Each one is an integer. Primary is different for different letters, 'a' vs 'z'. secondary is differences such as diacritics, 'a' vs 'á'. And tertiary is case, 'a' vs 'A'. While it works different for non-Latin characters, that is the gist of what they represent. In most cases you have one codepoint mapped to one collation array. Though in many cases, this is not true.

Single codepoints can map to multiple collation array elements. Sequences of codepoints can also map to one or more than one collation array elements.

Some sequences also can exist inside others.

So the string xyz may have one set of collation elements but xy has another, where x y and z are codepoints in a three codepoint sequence with its own set of multiple collation keys.

So, how do these collation elements translate into sorting the codepoints?

[.0706.0020.0002], [.06D9.0020.0002]

You take the two primary values, then append a 0 as a seperator. Then push the secondary, append another 0 as a separator and then push on the tertiary:

0707, 06D9, 0, 020, 020, 0, 02, 02

Now this would pose a problem since we would need to traverse the entire string before making any decisions.
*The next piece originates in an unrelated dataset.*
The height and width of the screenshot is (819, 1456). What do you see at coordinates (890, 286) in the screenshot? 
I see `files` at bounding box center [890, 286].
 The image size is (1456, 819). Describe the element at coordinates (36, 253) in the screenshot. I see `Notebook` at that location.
Instead what I have decided to do is to use the arrays with [primary.secondary.tertiary] and push them onto a stack instead of changing them into a linear progression, and iterate through the primary's, and then grab more collation elements as they are needed to resolve ties.

Also when collation data for the next codepoint is added to the stack, if it is a starter is a sequence we will also pull the next codepoint going through a linked list stored in C arrays as needed. If the next codepoint ends up not being a part of a sequence we just push the codepoint we just "peeked" at onto the stack as well, so don't have to go back over codepoints.

Now this improved Unicode Collation Algorithm is not complete, but I am continuing to work on integrating the new C data structure I've created into MoarVM, and it currently works partially, but not as well as the current implementation.

Improvements to the Current UCA Implementation

In the meantime I have made improvements to the current implementation of the Unicode Collation Algorithm. Previously it was possible to enable or disable the primary, secondary or tertiary levels. This allowed you to do things such as ignore diacritics when sorting or ignore casing. What you are now able to do is to reverse the sorting of different levels. This allows you to for example sort uppercase letters before lowercase (default UCA sorts lowercase before uppercase, since lowercase < uppercase). It can also let you put diacritic mark containing characters before the ordinary letters. Any of the three levels can be either enabled, disabled, or reversed. For anybody already using it, supplying True or False to set $*COLLATION still works the same as before, but you are now able to supply 1, 0, or -1 to enable, disable or reverse the collation for specific levels.

Fixes

Grapheme Cluster Break

As I said last week I made improvements to the script that tests our breakup of graphemes. Now we have full support for the Prepend property that was added in Unicode 9.0, as well as passing all the tests for regional indicators. The only tests we now don't pass in GraphemeClusterBreakTest.t are a few emoji tests, and I believe we only fail 3 or so of these! The Prepend mark fixes needed us to save more state across parsing the code, as Prepend is different from all other Unicode grapheme break logic in that it comes before not after a base character.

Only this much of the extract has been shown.